Hi Paul. I tried everything you suggest (including closing my eyes and barely peeking at the monitor, but it dodn't work). I've checked out Real Audio's website and done some deletion of files and even some edits to my registry. Still to no avail. Are there any regedits I need to do that anyone knows of, or does anyone else have any solutions? I'd really like to listen to some audio on my system.

Thanks.


----------



## Paul Nagel (Sep 19, 1999)

I guess you can try and use Regedit and do a search for realplayer. Make sure you have uninstalled any refference to real player on the system. Make a backup of your registry and if you find entries for realplayer in the registry, delete them. I am not very comfortable editing the registry, but have done several sucessful edit with extreem caution. I am hoping the by responding, the post will be noticed by someone with a better knowledge of regestry editing than i have and give specific instructions.
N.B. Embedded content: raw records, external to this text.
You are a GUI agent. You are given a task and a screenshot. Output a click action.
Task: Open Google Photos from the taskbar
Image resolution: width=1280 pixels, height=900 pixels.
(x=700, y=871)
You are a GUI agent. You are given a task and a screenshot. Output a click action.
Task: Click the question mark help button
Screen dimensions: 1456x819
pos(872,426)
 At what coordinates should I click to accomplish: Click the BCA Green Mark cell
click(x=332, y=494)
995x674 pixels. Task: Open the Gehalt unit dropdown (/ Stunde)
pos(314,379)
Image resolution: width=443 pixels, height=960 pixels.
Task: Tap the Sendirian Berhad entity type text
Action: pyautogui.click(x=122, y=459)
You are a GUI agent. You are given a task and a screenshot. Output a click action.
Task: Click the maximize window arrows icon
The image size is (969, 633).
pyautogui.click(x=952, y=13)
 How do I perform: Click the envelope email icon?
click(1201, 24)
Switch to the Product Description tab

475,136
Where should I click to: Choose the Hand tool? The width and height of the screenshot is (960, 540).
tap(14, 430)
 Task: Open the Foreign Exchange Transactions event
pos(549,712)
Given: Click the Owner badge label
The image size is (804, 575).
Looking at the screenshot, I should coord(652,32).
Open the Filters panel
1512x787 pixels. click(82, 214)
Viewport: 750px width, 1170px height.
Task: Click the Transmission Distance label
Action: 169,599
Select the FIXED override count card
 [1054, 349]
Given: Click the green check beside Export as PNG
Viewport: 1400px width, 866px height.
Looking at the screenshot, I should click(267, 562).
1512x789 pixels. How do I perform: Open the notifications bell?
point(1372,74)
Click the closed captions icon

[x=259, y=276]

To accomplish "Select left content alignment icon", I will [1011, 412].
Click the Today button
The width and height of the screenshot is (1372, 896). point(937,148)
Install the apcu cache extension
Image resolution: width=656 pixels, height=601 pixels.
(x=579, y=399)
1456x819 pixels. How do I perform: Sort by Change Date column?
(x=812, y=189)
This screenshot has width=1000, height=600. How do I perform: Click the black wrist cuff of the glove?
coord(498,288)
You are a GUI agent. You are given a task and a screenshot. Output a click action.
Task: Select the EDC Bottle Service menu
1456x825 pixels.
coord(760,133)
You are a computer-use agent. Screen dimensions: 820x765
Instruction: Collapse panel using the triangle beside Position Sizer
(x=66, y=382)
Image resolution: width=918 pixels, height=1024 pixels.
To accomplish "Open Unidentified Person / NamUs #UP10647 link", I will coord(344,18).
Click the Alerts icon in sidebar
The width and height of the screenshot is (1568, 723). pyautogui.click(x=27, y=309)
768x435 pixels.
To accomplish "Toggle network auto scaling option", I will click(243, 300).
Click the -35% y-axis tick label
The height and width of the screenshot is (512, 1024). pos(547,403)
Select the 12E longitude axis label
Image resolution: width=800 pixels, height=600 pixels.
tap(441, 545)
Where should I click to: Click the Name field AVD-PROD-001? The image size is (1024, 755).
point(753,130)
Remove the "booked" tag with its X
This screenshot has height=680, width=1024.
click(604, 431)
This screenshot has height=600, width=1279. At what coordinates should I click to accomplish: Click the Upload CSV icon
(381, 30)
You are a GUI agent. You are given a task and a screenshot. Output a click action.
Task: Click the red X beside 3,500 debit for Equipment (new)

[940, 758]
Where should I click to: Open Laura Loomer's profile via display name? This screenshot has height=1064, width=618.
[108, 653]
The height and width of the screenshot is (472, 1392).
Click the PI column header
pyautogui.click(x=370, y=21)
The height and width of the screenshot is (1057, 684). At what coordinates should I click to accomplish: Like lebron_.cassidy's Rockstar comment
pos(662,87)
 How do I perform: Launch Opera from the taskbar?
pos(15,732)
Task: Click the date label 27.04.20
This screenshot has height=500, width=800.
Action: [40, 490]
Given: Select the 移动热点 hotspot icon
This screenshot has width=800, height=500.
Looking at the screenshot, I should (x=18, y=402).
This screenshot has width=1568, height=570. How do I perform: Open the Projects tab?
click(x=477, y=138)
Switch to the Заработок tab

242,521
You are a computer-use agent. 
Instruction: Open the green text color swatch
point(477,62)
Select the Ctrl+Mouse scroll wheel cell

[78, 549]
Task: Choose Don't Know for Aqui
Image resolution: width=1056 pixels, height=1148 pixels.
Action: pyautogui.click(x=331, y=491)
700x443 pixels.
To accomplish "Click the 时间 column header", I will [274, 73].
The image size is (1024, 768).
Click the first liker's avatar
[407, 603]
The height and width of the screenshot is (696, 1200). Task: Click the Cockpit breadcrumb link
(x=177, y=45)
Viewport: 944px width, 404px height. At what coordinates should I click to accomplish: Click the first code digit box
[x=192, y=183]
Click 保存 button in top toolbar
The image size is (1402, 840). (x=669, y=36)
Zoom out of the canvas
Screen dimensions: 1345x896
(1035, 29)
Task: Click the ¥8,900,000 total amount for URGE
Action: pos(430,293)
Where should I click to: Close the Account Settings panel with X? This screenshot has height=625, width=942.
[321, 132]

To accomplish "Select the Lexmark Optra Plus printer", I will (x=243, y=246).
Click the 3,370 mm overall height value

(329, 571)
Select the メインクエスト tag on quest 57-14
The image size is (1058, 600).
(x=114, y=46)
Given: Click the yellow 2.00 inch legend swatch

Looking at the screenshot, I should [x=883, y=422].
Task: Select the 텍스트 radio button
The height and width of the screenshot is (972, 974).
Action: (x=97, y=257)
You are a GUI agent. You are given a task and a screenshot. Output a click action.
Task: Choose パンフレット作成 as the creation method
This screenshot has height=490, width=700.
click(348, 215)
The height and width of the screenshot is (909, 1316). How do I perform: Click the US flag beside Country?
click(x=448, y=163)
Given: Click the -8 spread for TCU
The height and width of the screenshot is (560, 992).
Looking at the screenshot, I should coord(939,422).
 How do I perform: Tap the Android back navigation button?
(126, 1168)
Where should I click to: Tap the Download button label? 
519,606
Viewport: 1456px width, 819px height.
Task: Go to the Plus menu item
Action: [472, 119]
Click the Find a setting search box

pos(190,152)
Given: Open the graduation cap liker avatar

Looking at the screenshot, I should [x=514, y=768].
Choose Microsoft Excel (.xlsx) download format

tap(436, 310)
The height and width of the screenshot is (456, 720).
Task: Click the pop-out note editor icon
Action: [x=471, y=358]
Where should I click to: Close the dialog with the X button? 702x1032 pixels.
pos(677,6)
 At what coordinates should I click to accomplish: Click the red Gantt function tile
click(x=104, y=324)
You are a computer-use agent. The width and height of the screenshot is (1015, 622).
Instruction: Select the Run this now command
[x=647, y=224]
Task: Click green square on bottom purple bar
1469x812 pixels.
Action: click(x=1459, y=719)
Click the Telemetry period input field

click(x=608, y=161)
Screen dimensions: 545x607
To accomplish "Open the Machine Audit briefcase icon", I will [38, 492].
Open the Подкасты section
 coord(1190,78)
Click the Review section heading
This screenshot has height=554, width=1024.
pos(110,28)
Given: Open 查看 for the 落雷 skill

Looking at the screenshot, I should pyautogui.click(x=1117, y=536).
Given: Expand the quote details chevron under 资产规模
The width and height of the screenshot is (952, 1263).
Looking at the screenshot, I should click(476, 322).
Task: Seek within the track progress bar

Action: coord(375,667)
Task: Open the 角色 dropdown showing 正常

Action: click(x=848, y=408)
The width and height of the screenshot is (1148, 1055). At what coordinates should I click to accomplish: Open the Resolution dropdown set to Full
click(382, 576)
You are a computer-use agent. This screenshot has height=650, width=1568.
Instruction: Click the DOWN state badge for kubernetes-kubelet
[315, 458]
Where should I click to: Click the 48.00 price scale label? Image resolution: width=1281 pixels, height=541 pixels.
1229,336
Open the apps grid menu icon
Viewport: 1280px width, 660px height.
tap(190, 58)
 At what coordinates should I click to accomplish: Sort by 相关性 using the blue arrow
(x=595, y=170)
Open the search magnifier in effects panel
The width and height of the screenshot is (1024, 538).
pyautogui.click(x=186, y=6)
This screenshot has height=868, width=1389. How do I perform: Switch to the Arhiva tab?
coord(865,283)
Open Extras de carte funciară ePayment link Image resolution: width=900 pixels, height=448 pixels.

Just curious if your computer locks up with any other program. Even if it does not, try going to your display settings and on the Advanced page, lower your hardware acceleration down to the bottom setting(none) just to see if it will run without a lockup.

[This message has been edited by Paul Nagel (edited 12-27-2000).]


----------



## Geofster (Dec 13, 2000)

I don't seem to be having any other consistent problems with my computer locking up. Occasionally, Internet Explorer will shut down. Everything else I try to install seems to install fine with no locking up. I am a bit nervous to go into regedit and remove all real player refrences. Might that cause any additional problems?


----------



## Paul Nagel (Sep 19, 1999)

When deleting Registry entries, there is alway the chance of unexpected results. The following is a page at the MS site on backing up the Registry. Make sure you do it first and know how to restore the old one if something does happen.
http://support.microsoft.com/support/kb/articles/Q132/3/32.asp


----------



## Geofster (Dec 13, 2000)

I don't believe it! I JUST DON'T BELIEVE IT!!! I deleted every mention of real audio and real player and real jukebox from my registry (after saving it first, of course). I rebooted and attempted to reinstall RealPlayer 8 (Basic). Like you said before, I only peeked at the computer screen as it went, but it actually installed and now I can listen to sound. It's a miracle. Thanks for your help and support, Paul. We can consider this thread closed. Hopefully it can help someone else in the future.


----------



## Paul Nagel (Sep 19, 1999)

Glad we could help.


----------